┌─ Exercise material

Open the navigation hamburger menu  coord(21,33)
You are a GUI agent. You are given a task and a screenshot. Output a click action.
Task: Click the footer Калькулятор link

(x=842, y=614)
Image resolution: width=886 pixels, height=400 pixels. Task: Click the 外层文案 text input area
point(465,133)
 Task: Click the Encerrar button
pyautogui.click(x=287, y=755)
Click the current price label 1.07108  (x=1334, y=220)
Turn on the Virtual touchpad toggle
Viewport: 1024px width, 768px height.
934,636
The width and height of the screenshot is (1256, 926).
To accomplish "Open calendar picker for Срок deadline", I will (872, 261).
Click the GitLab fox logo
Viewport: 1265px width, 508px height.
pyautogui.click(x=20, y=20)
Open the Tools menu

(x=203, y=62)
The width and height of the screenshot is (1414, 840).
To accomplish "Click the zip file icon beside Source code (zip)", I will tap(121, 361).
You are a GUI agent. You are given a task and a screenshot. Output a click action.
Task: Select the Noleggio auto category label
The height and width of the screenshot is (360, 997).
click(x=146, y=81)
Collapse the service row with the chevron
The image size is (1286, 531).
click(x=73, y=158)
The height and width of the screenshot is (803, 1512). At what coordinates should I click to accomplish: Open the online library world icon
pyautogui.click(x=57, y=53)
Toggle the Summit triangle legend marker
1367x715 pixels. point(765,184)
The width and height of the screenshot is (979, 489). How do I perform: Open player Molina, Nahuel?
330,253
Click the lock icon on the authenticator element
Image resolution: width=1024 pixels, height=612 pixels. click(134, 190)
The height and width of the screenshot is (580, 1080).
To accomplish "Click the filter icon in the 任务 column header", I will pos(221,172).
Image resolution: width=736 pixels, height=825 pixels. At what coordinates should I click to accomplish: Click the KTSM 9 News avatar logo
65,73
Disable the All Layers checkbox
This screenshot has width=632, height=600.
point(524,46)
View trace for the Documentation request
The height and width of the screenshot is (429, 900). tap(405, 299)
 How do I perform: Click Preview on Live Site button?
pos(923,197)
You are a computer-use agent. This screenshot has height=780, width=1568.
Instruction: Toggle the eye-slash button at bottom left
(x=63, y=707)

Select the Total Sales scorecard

└─

◆ Directions for this task
Copy whichever lines of the records above contain the word "label".

◆ Result of this task
Click the current price label 1.07108  (x=1334, y=220)
Task: Select the Noleggio auto category label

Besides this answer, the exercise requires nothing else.